Extracted information:
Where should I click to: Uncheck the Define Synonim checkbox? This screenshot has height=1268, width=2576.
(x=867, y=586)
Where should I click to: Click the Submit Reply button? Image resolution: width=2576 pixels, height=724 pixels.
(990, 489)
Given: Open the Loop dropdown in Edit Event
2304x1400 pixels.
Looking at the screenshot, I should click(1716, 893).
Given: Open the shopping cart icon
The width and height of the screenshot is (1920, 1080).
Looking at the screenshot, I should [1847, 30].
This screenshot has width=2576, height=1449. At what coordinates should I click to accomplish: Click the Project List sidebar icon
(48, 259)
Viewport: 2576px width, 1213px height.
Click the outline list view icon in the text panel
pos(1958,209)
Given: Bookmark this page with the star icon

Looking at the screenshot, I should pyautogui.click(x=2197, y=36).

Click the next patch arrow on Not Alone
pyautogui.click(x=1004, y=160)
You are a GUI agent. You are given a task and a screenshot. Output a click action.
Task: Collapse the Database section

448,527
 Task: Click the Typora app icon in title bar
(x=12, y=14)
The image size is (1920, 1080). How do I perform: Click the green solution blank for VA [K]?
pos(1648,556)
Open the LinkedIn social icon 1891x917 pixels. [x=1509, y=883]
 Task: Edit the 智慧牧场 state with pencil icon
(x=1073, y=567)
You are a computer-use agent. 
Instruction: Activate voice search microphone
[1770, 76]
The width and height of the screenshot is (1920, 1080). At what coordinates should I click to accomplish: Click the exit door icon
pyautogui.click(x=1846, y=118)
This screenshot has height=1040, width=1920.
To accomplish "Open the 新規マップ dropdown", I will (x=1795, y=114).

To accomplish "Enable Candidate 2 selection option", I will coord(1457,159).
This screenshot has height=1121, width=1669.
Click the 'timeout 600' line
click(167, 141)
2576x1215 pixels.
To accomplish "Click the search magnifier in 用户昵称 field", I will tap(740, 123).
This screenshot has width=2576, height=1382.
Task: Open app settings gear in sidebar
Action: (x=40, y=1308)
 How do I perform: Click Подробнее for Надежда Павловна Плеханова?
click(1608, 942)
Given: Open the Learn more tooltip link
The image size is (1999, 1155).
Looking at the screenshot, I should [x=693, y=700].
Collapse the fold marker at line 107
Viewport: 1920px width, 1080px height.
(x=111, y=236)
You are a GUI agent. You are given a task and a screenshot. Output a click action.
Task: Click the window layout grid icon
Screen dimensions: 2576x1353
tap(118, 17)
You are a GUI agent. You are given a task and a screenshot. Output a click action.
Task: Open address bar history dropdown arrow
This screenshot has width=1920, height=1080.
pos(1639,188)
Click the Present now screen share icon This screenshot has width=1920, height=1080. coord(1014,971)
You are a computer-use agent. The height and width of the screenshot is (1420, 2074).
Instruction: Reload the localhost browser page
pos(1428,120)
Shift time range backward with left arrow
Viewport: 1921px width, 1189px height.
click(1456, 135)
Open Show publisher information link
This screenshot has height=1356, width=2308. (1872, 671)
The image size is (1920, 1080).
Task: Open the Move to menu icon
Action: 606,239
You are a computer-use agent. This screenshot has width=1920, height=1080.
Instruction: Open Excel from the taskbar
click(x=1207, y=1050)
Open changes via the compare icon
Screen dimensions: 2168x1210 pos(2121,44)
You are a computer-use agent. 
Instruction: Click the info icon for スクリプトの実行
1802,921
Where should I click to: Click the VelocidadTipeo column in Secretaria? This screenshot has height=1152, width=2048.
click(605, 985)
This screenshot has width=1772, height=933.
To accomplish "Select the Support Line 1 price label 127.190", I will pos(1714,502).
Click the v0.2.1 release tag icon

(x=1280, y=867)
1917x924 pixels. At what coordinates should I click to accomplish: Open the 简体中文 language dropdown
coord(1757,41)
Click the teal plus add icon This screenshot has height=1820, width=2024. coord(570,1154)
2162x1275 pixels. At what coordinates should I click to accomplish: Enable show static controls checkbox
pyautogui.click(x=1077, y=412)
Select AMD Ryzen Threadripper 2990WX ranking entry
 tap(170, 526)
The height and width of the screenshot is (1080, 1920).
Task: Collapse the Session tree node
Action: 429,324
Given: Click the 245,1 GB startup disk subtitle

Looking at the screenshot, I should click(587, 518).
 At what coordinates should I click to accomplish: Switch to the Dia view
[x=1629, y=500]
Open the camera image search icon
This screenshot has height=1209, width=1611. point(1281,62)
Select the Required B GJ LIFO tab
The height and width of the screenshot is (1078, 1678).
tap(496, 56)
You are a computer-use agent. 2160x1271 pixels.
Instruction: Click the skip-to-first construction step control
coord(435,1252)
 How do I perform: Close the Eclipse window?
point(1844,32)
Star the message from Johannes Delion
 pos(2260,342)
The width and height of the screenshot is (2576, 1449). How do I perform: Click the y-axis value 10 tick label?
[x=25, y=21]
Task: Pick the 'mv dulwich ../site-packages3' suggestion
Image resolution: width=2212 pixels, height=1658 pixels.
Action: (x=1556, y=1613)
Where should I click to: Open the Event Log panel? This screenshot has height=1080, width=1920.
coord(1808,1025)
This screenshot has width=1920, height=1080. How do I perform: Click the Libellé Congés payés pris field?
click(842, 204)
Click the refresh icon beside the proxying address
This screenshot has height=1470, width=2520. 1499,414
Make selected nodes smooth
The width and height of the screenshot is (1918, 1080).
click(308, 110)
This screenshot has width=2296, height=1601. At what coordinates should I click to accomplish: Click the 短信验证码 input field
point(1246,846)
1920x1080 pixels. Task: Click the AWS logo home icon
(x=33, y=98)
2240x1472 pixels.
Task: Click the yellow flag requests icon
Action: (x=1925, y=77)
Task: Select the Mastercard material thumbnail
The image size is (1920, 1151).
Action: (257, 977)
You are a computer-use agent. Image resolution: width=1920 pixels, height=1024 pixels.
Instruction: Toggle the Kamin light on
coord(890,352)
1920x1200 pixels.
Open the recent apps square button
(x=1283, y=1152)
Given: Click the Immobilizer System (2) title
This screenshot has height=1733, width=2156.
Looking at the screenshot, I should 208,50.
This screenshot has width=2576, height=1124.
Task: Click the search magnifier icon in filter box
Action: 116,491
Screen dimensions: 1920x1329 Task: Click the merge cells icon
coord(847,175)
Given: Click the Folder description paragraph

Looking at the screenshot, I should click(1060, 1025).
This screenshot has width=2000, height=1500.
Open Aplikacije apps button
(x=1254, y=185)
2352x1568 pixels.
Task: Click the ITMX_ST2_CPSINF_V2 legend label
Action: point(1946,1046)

Task objective:
Keep only the lines from the one containing "This screenshot has width=2296, height=1601." through the final line of the records, and transcribe them exactly.

Solved exercise:
This screenshot has width=2296, height=1601. At what coordinates should I click to accomplish: Click the 短信验证码 input field
point(1246,846)
1920x1080 pixels. Task: Click the AWS logo home icon
(x=33, y=98)
2240x1472 pixels.
Task: Click the yellow flag requests icon
Action: (x=1925, y=77)
Task: Select the Mastercard material thumbnail
The image size is (1920, 1151).
Action: (257, 977)
You are a computer-use agent. Image resolution: width=1920 pixels, height=1024 pixels.
Instruction: Toggle the Kamin light on
coord(890,352)
1920x1200 pixels.
Open the recent apps square button
(x=1283, y=1152)
Given: Click the Immobilizer System (2) title
This screenshot has height=1733, width=2156.
Looking at the screenshot, I should 208,50.
This screenshot has width=2576, height=1124.
Task: Click the search magnifier icon in filter box
Action: 116,491
Screen dimensions: 1920x1329 Task: Click the merge cells icon
coord(847,175)
Given: Click the Folder description paragraph

Looking at the screenshot, I should click(1060, 1025).
This screenshot has width=2000, height=1500.
Open Aplikacije apps button
(x=1254, y=185)
2352x1568 pixels.
Task: Click the ITMX_ST2_CPSINF_V2 legend label
Action: point(1946,1046)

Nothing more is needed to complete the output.